Turkey sees membership of the WEU as a stepping stone to membership of the EU, and is irritated at the haste with which Nato is preparing to admit favoured East European countries while ignoring its sensitivities.

Although Ankara has expressed its concern through diplomatic channels, last weekend marked a significant heightening of public anger at what is seen as Turkey's unjust exclusion from the European top table.

The Antalya conference on security and co-operation - an annual international meeting organised by the Atlantic Council of Turkey - was addressing the expansion of European security institutions in the light of imminent Nato expansion.

Turkey's Deputy Prime Minister, Tansu Ciller, cabled the conference saying: "Enlargement processes of Nato, the EU and WEU should evolve in a parallel manner ... it is not realistic or justifiable that Turkey, an ally of the West for 44 years, is denied the European perspective while at the same time we are expected to enter into additional alliance commitments when Nato's enlargement is concluded.

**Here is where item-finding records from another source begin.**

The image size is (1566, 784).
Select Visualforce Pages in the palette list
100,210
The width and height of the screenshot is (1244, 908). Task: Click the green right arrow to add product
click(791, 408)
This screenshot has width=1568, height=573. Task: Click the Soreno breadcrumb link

"Our allies should understand that lack of responsiveness in this connection can lead to a backlash in Turkish public opinion and the parliament which may prove difficult to contain." The decision to admit new members must be ratified by the parliaments of all 16 current Nato members. The last sentence of the Ciller telegram suggests the Turks might refuse.

The first new states, possibly Poland, Hungary and the Czech Republic, may be invited to join next spring and could be admitted to Nato on its 50th anniversary in April 1999.

Bayan Mustafa Kalemli, the President of the Grand National Assembly of Turkey, said: "Are we going to be a prim and proper little boy waiting in the queue while the spoilt brats of Europe get what they don't really deserve?"

To applause, he continued: "We need Europe but Europe also needs us and we are not accustomed to being told things like that. We are a proud nation. Please do not try Turkey's patience. That will be detrimental to all."

What angers the Turks particularly is the prospect that the new entrants to Nato may gain EU membership in 2002, thus possibly leaping into the EU ahead of Turkey, which has been a loyal ally of the West for so long.

Speakers at the conference stressed that full WEU membership was confined to EU member states and that the Nato military guarantee to Turkey was not affected. However, Mr Kalemli said: "So long as Turkey is not a full member of the WEU, the Turkish parliament will not allow it to participate in WEU manoeuvres."

The WEU is developing a role in peace-keeping and disaster relief but is incapable of guaranteeing security in the event of war, which only Nato can do. "As the secular country that Ataturk founded we are in Europe. We cannot accept double standards any more," Mr Kalemli said.